# [Problem requirements]
Pull out each line of the records holding the string "will".

# [Supplied material]
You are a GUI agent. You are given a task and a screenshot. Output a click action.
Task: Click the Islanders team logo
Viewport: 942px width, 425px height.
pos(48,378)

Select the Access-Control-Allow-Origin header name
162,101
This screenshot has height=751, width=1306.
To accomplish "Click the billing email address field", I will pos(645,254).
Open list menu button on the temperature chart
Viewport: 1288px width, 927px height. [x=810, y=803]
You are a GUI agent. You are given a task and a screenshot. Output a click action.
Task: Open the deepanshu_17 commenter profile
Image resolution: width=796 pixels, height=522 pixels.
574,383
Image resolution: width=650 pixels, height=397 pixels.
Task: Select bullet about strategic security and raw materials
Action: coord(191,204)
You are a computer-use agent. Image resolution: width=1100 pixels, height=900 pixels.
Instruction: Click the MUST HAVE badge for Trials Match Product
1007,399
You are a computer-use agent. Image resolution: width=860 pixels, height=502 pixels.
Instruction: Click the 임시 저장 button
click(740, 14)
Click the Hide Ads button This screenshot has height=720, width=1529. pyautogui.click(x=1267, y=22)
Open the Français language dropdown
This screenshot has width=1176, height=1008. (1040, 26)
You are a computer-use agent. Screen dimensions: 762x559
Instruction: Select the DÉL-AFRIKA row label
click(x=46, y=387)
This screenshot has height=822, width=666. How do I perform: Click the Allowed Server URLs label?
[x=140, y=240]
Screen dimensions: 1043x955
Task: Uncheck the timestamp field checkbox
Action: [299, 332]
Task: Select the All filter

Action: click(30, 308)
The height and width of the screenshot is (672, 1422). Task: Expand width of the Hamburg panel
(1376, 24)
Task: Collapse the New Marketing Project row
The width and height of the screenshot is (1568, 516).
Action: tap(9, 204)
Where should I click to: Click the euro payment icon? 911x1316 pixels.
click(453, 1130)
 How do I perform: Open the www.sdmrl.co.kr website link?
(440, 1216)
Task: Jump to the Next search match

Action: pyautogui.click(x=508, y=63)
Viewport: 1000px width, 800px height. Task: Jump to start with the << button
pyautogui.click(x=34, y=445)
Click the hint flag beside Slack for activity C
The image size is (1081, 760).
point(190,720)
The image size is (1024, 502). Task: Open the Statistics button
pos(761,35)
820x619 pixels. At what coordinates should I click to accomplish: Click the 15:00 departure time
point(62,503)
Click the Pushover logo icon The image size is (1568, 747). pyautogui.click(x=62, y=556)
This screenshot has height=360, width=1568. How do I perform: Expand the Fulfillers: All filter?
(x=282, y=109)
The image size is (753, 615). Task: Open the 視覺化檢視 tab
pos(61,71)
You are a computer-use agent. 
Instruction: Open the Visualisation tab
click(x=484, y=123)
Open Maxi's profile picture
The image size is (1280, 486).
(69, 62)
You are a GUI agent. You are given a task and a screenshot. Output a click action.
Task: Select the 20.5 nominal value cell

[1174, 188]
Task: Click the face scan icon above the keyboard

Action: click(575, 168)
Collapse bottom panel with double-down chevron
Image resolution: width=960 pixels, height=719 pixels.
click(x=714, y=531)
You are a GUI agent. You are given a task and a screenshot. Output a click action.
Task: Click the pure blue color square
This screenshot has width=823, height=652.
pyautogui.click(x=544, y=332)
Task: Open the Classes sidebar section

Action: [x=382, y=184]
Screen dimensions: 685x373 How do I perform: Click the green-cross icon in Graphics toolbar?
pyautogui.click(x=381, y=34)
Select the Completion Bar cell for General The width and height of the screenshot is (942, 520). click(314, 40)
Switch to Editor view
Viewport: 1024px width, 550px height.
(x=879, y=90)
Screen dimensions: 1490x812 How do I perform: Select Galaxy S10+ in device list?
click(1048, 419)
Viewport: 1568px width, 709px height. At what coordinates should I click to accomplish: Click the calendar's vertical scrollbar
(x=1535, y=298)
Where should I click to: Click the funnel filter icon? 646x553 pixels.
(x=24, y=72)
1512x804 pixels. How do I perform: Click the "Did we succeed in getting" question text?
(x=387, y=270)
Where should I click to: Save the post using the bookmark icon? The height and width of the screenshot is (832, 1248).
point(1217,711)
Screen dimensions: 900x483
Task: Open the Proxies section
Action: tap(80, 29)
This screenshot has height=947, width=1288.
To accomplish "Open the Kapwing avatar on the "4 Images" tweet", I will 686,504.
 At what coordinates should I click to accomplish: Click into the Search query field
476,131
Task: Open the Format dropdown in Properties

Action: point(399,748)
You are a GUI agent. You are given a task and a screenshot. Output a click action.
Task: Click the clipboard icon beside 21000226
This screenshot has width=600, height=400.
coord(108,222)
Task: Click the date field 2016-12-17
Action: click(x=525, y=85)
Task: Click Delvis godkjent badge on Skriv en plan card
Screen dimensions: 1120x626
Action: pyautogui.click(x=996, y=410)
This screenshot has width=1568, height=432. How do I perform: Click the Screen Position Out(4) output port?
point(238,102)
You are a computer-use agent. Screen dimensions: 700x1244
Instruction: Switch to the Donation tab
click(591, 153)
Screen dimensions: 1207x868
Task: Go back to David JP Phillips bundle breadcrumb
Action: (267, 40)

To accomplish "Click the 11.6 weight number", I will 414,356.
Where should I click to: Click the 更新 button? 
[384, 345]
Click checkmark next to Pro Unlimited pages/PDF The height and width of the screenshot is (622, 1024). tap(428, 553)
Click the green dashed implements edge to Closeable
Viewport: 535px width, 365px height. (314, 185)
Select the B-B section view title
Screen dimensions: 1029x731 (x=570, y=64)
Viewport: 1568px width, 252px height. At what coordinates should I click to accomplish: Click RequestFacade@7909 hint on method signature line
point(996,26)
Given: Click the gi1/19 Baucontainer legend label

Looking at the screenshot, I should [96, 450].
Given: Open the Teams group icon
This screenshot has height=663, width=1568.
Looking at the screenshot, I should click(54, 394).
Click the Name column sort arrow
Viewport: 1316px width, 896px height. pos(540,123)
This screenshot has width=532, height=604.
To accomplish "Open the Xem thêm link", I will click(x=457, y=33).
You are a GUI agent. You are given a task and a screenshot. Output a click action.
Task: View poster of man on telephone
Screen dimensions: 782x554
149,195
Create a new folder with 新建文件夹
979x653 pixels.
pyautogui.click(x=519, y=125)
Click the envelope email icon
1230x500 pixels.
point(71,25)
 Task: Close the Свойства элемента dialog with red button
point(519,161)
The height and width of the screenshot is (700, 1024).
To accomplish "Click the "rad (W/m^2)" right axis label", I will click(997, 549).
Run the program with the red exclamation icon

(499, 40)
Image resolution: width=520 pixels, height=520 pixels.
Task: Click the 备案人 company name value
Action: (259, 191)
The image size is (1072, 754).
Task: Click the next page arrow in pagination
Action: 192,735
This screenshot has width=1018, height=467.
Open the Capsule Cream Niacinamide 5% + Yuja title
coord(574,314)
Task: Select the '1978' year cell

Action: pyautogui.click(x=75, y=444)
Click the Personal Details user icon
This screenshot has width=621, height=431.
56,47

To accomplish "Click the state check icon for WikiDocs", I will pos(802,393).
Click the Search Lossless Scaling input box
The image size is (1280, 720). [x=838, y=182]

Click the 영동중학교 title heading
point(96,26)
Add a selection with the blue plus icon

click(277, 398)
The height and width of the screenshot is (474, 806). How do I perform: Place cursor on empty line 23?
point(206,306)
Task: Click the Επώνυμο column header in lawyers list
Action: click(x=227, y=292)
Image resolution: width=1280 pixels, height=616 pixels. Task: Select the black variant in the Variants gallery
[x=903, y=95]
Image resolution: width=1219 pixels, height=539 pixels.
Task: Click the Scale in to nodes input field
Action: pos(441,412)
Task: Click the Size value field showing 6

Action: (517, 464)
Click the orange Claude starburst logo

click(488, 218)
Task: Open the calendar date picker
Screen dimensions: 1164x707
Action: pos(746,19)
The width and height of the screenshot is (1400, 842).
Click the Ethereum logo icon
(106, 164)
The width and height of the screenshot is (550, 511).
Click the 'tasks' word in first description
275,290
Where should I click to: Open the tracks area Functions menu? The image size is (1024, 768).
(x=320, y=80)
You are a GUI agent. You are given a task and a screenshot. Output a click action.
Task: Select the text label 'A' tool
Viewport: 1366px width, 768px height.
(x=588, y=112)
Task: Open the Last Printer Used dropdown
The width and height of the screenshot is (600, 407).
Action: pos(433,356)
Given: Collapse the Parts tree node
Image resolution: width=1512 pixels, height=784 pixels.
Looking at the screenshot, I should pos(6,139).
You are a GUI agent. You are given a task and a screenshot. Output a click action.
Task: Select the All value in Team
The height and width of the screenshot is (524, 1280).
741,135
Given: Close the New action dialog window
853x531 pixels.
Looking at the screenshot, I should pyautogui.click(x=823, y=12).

# [Exercise answer]
To accomplish "Click the billing email address field", I will pos(645,254).
To accomplish "Open the Kapwing avatar on the "4 Images" tweet", I will 686,504.
To accomplish "Click the 11.6 weight number", I will 414,356.
To accomplish "Open the Xem thêm link", I will click(x=457, y=33).
To accomplish "Click the "rad (W/m^2)" right axis label", I will click(997, 549).
To accomplish "Click the state check icon for WikiDocs", I will pos(802,393).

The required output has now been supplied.